- **GIVEN PASSAGE**

=-=-=

The first requirement is that the prospective class be "ascertainable," the court will look at the estimated class size, definition, and means of identifying class members. It also requires there be an established interest in the questions of law and fact that go into the case. It must also be determined that the impact of the infractions on the plaintiffs is similar enought to warrant all the cases being tried together. If the plaintiffs were affected to greatly varying degrees, then the cases should be tried separately.
Some class action cases garner a lot of media attention, and this has lead to some misconceptions about how class action lawsuits actually work. Following the recall of a faulty car or a new pharmaceutical with unforseen side-effects, you may have seen ads on TV informing the general public that they may be part of the class action, and therefore owed part of the settlement. Most class action suits don't cast so wide a net, and the prospective class members are contacted directly by the plaintiffs' representatives, usually by phone or mail.
Some of the largest class actions involve stock holders seeking damages against fraudulent corporations. In that kind of situation a class action lawsuit would be the best option because damages to individual plaintiffs might be small enough that most of the plaintiffs would not consider filing a suit him/ her self.

=-=-=

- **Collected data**
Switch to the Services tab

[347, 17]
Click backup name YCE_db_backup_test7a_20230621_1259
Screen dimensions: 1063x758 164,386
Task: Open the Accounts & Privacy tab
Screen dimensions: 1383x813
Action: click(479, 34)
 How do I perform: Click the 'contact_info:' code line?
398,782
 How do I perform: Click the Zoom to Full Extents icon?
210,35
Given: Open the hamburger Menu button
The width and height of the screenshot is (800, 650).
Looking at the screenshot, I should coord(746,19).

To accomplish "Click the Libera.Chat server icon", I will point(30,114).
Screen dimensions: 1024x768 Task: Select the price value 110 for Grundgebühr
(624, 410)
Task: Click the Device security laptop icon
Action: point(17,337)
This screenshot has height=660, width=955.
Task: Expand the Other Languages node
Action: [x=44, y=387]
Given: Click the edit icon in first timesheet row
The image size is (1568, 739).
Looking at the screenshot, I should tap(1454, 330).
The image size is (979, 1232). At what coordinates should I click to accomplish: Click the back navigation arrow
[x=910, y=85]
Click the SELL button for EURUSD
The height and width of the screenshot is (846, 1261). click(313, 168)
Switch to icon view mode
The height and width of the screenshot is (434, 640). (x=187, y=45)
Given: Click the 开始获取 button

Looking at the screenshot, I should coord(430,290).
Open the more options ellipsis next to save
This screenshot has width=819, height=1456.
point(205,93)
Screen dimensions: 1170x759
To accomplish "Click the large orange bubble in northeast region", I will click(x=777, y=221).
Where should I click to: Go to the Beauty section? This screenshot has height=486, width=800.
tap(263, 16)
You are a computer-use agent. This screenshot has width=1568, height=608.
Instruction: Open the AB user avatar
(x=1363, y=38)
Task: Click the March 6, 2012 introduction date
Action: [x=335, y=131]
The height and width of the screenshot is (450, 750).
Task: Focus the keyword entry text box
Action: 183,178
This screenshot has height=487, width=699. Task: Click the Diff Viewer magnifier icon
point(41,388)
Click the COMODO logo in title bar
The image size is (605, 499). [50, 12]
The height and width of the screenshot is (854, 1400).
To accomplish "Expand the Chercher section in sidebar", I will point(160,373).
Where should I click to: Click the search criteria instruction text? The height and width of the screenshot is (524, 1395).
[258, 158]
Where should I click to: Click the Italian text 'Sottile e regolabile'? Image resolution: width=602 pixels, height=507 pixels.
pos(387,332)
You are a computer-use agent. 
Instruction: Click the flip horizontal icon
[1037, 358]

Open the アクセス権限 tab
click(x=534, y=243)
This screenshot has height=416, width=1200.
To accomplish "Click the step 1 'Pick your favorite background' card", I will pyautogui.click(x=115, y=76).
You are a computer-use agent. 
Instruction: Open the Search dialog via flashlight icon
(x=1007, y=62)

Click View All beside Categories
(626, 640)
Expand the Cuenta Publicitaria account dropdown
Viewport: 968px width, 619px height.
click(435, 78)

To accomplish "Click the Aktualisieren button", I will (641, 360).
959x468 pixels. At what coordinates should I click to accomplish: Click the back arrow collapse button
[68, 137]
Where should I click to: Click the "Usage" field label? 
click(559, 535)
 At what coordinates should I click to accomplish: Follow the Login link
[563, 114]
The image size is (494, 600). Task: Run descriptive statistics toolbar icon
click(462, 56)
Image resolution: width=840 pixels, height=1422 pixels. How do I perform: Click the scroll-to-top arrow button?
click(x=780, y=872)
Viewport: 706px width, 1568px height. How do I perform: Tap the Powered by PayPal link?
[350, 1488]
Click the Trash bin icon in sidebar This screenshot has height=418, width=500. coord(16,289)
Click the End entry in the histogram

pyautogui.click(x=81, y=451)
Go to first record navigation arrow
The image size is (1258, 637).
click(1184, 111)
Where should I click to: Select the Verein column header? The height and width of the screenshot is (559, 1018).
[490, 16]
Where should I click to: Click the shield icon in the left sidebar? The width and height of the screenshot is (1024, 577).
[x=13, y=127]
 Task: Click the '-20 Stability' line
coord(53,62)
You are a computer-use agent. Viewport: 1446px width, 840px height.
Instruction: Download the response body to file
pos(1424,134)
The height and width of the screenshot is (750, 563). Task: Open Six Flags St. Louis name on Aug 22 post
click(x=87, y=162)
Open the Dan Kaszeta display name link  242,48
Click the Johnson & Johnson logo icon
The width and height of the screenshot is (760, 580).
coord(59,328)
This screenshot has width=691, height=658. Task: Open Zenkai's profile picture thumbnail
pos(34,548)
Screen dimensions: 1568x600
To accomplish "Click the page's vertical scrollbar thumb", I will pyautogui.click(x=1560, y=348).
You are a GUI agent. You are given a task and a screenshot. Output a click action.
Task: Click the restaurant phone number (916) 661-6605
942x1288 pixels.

=-=-=

- **ASSIGNED TASK 1**
For the passage on class action lawsuits, decide whether each statement agrees with it. Answer yes or no, and quote the deciding words.
(a) Most class action suits contact prospective class members directly, usually by phone or mail.
(b) Plaintiffs affected to greatly varying degrees should have their cases tried together.
(c) Some of the largest class actions involve stock holders seeking damages against fraudulent corporations.
- **ASSIGNED TASK 2**
According to the passage on class action lawsuits, what is the first requirement for a prospective class?
- **ASSIGNED TASK 3**
Pick up the passage on class action lawsuits after its last sentence and continue it.

- **EXERCISE RESPONSE 1**
(a) Yes: "Most class action suits don't cast so wide a net, and the prospective class members are contacted directly by the plaintiffs' representatives, usually by phone or mail."
(b) No: "If the plaintiffs were affected to greatly varying degrees, then the cases should be tried separately."
(c) Yes: "Some of the largest class actions involve stock holders seeking damages against fraudulent corporations."

- **EXERCISE RESPONSE 2**
The prospective class must be "ascertainable." The court looks at the estimated class size, definition, and means of identifying class members.

- **EXERCISE RESPONSE 3**
With a class action lawsuit all the affected plaintiffs can recover damages individually, and together the tort or settlement will be substantial enough to effectively punish the corporation. Because class actions can involve so many plaintiffs, it is not necessary that all parties appear in court for the trial, instead a much smaller number of plaintiffs will represent the interests of the class.
Class representatives must be determined to be typical of the claims available to the entire class— they are representative of the average plaintiff. Importantly, the questions of law or fact common to the members of the class must predominate over any questions affecting only individual class members. This means that the legal and factual questions that affect everyone must be more common than those affecting only a few people.
In general it must be shown that the suit applies to 50 or more people before approval of class certification becomes a strong possibility. Cases involving 20–50 plaintiffs are a greay area, and any fewer than that and the suits should be filed separately. Class actions necessarily involve so many plaintiffs that assembling them all before the court, and then presenting each of their factual claims, would be impractical.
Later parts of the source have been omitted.